Posted: Wed Apr 08, 2009 1:52 pm
by throbinson
I have a feeling we're talking about two different things. I created a four-node dataset with an integer as a key, hash partitioned on a SMP system. All four files were created. I sent it three rows 1,2,3. Three datasets had data, one was empty. I did the same with 16 rows. All four were populated with 2,7,3,4 rows as verified through Manager. I don't see the bytesize of the data influencing where the data goes. That doesn't make sense to me.

Posted: Thu Apr 09, 2009 10:37 am
by DSguru2B
The type of partitioning will have an affect on where the data lands.

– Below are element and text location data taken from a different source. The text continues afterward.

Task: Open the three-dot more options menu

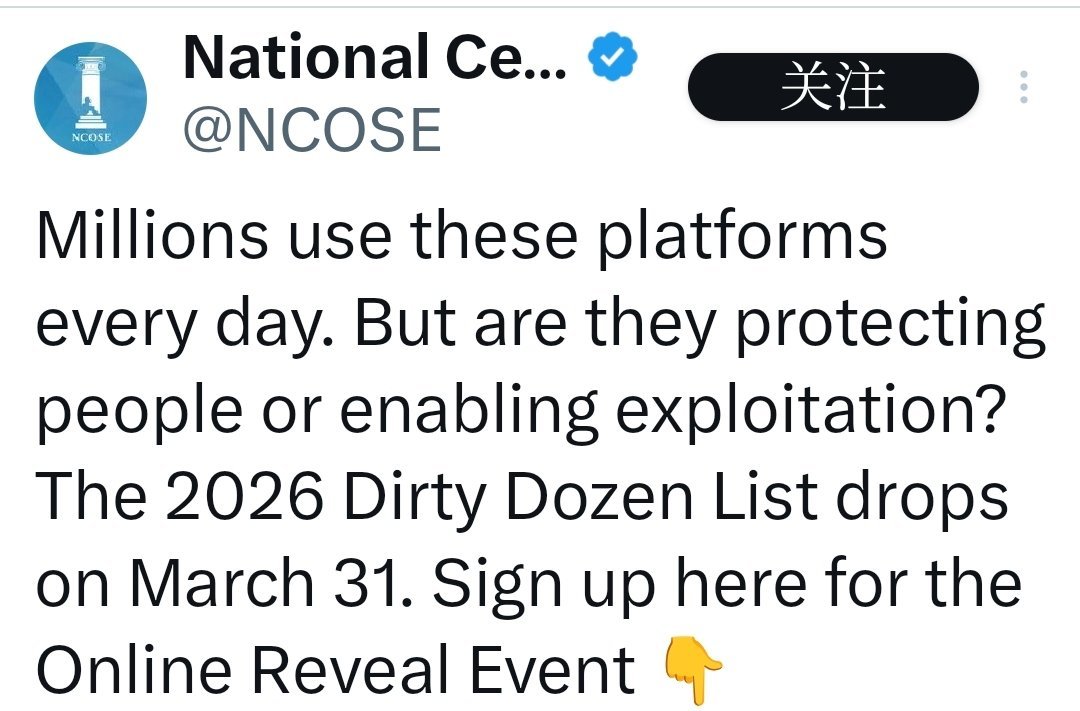Action: [1022, 88]
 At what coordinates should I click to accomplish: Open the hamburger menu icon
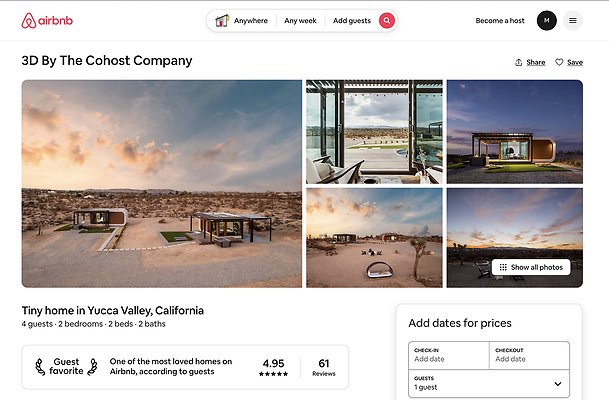[x=572, y=21]
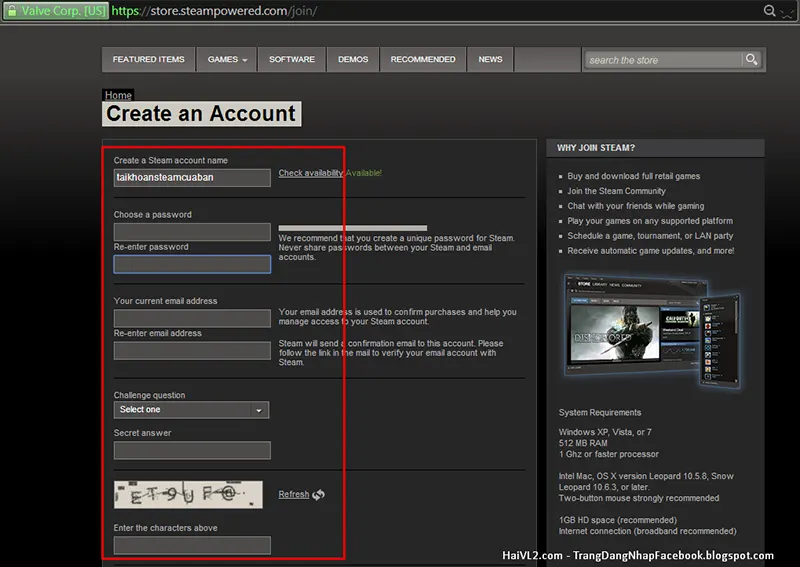
Task: Click the Check availability link
Action: (311, 173)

Posted: Thu Apr 09, 2009 1:10 pm
by ray.wurlod
OK, my example is where an upstream stage executes in sequential mode, for example a job that only has a Sequential File stage and a Data Set stage. It's in that kind of case that the parallel placement of data is impacted, even though the Data Set stage (copy operator) is shown as executing "in parallel" and a partitioner icon appears on the link.

Posted: Thu Apr 09, 2009 2:37 pm
by Mike
I've seen the behavior Ray is talking about when going from a DB2 API stage (sequential) to a transformer (parallel) with a partitioning method of Auto. I assumed it was a case of "Auto" making a bad guess...

Mike

Posted: Thu Apr 09, 2009 5:29 pm
by ray.wurlod
Could be - would need to check the Score. (Auto) in that case *should* give you Round Robin partitioning.

Posted: Fri Apr 10, 2009 9:41 am
by samsuf2002
Thanks to all for the valuable information.

I am still wondering about those empty files created for same dataset in the same dsn folder (example shown in my first post). If anyone can put some light on it.

Posted: Fri Apr 10, 2009 9:52 am
by ray.wurlod
Maybe you just had horribly skewed data. Check with the Director's Monitor, with "Show Instances" enabled.